Ya se ha mencionado la importancia del patrocinio de san José en la buena muerte (ver aquí), pero también puede ser útil intentar comprender mejor cómo llegó a su propia muerte. Los Evangelios no nos dicen nada al respecto. Entre las revelaciones privadas, es de gran interés el relato que hace la venerable María de Ágreda († 1665) de los últimos años de la vida del padre de Jesús. La mencionamos brevemente, remitiendo para el resto a su lectura completa, que abarca tres capítulos de la Mística Ciudad de Dios (capítulos 13-15, Libro V). En la obra, que ha gozado del favor de varios Papas a lo largo de los siglos, leemos que José, en torno a los 52 años, tuvo que abandonar el trabajo manual a su pesar “porque los trabajos, las peregrinaciones y las tribulaciones que había soportado para mantener a su esposa y al Señor del mundo le habían debilitado más que la edad misma”. Se puede imaginar la postración en la que tuvo que encontrarse José, que ya no podía atender a lo más querido para él, Jesús y María, sino que tenía que dejarse servir en todo. Según Ágreda, el santo acabó cediendo a la dulce insistencia de la Virgen que, con su cuerpo virginal en pleno vigor y “en natural perfección” (según el relato de la venerable, María tenía entonces 33 años y habían pasado 19 desde la boda), comenzó a trabajar con más ahínco que antes, hilando y tejiendo.
En este estado, José pudo dedicarse más a la contemplación y al ejercicio heroico de virtudes como la paciencia, la resignación y la humildad. Además, a causa de la gratitud que sentía hacia Jesús y María, que le consolaban y asistían con todos los cuidados en sus dolencias, su corazón se inflamó de un amor tan grande que superó a todos los santos, excepto a su esposa. La Virgen, por su parte, viendo el modo en que José soportaba el peso de sus enfermedades -incluyendo fiebres, fuertes dolores de cabeza, dolores atroces en las articulaciones del cuerpo- y conociendo sobrenaturalmente los misterios de su corazón, sintió una veneración cada vez más intensa por su marido.
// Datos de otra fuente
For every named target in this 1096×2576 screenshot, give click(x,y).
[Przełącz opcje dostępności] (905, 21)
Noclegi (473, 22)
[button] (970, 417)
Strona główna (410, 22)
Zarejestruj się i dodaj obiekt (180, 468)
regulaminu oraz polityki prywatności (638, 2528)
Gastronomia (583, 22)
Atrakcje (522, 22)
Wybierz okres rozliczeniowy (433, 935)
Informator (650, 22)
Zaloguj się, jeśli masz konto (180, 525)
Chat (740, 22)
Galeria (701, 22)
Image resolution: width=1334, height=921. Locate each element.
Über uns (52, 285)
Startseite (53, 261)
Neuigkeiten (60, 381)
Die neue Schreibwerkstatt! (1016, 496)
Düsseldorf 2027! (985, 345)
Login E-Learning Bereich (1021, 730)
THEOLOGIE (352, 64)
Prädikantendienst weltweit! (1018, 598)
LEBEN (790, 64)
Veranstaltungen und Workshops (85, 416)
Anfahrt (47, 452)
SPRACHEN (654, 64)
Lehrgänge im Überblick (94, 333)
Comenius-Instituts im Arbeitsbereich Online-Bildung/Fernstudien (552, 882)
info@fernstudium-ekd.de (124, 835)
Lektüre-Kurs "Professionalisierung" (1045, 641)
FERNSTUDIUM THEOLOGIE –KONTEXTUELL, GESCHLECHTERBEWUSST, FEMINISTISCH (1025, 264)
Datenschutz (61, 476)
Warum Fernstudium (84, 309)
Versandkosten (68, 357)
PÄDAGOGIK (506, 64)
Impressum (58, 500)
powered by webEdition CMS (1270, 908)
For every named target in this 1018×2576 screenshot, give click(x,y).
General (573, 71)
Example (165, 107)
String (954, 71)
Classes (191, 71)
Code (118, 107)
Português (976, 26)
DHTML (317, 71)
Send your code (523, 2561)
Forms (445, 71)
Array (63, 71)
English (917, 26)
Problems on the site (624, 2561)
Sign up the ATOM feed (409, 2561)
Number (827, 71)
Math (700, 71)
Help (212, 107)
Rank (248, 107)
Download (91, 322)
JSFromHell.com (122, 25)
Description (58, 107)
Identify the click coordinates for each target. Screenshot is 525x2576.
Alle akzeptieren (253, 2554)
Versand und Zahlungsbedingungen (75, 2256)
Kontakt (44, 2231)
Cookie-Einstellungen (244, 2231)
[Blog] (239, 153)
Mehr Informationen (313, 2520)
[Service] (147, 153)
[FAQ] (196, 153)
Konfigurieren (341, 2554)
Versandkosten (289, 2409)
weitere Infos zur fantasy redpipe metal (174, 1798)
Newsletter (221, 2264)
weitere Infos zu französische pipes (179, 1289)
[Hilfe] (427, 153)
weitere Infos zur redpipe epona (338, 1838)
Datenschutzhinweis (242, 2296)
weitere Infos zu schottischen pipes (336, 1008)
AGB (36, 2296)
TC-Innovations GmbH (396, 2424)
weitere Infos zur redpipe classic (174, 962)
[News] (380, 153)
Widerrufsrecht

Y alabó a Dios por Sus santos designios, que consistían precisamente en hacer que José recorriera “este camino real” -el de la Cruz- para aumentar sus méritos eternos. Este estado de enfermedad le acompañó durante ocho largos años, agravándose en los tres últimos, en los que la Virgen multiplicó sus cuidados, ayudada por el propio Jesús. “Nunca ha habido, ni habrá, otro enfermo tan tiernamente atendido y cuidado”, escribe Ágreda.
Hay aquí, por tanto, al menos una doble enseñanza: el abandono a la voluntad de Dios en la enfermedad y el ejercicio de la caridad hacia los enfermos. Este ejercicio, que es “una de las obras virtuosas más agradables al Señor y más fecundas para las almas”, según reveló la Virgen a la mística española, “cumple gran parte de la ley natural que enseña a hacer a los demás lo que quisiéramos que nos hicieran a nosotros”. Son enseñanzas que nuestras sociedades, como resultado de un creciente alejamiento de las verdades divinas, van olvidando. Pero hay que recuperarlas.